One of the most anticipated questions people ask expecting parents is: "is it a boy or a girl?" Most parents wonder about this as well, whether for early preparation or other cultural reasons.
Through the years, many have claimed that certain activities and food have proven successful at influencing their unborn child's sex.
Now, researchers have found yet another factor that could influence a baby's sex even before conception: blood pressure.
A study published in the American Journal of Hypertension presented evidence that a mother's blood pressure before pregnancy can influence the sex of her future child. The observational cohort study followed 1,411 newly wed women from Liuyang, China, measuring their blood pressure, cholesterol, triglycerides, and glucose levels at a median of 26.3 weeks before a non-twin pregnancy. The research observed the births of 739 boys and 672 girls.
Research showed that mothers who delivered male babies yielded a higher systolic blood pressure before pregnancy as compared to mothers who delivered female babies. The mothers in the study did not have any significant differences in age, education, body mass index, vices, and pre-existing diabetes or hypertension, and neither did their cholesterol, triglycerides, and glucose levels significantly vary.
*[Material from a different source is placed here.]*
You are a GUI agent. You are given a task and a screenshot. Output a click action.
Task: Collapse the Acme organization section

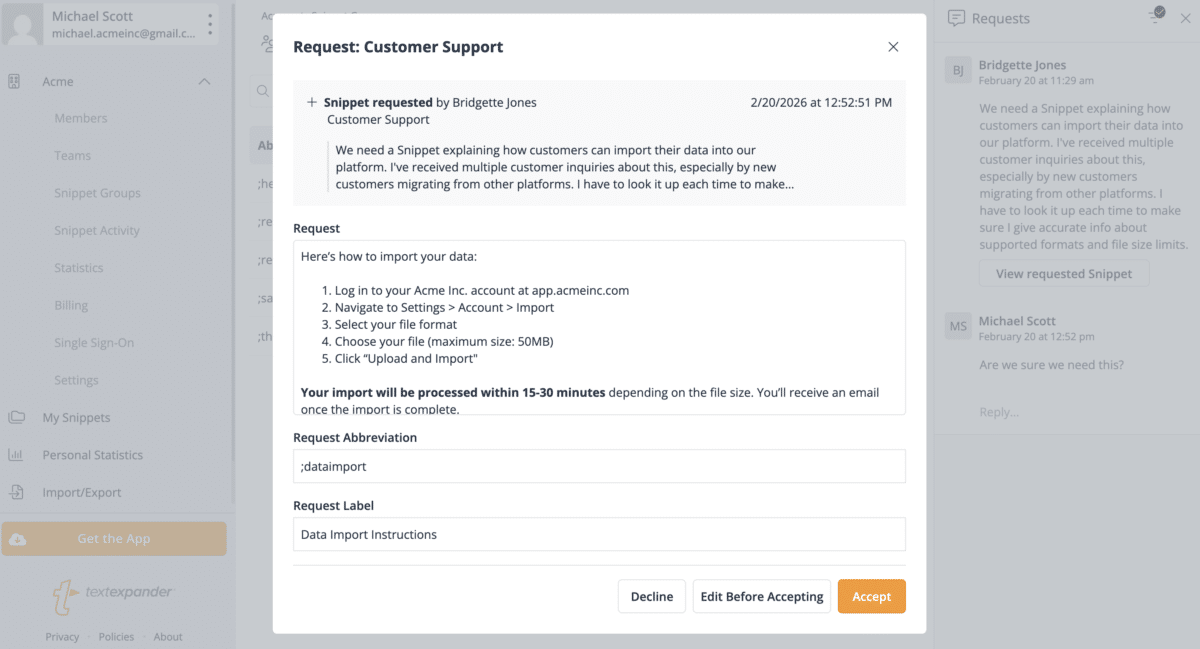(204, 81)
The figures in the study show a high blood pressure record to have a 1.5 greater probability of delivering a boy than a girl.
Other Factors That Can Influence Child's Sex
Other studies regarding the pre-birth factors that influence a child's sex are not behind either, as other researchers have already tried to look at the other factors that could possibly be significant in the determination of a child's sex at birth.
Cereal Consumption And Baby's Sex
One such study looked at the mother's food intake and its effects on a child's sex. They found that mothers of male babies had a higher intake of macro and micronutrients before and during their pregnancy. More surprising was the significant association between the intake of breakfast cereals and giving birth to a male baby. The odds were seen to be higher for a woman to give birth to a male child if she had eaten at least one bowl of cereal daily during the significant time period.
Earthquake And Stress
As strange as it seems, earthquakes have been seen as a factor that affects sex. In a 2013 study, researchers saw a significant decline in the secondary sex ratio after the semi-massive earthquake that hit an island in Greece in 2006. The findings suggest that psychological stress can affect the sex ratio in a population for a significant period of time.
Curiosity Over Child's Sex
Curiosity surrounding the factors that affect a child's sex pre-birth or even pre-conception has been around since the old ages. Even Mayans had a way of figuring out whether your child would be a girl or boy based on math and astronomy.
The Chinese also have an ancient sex predictor that can supposedly determine an unborn child's sex based on the lunar calendar and date of conception.
And interest in this unique biological experience continues.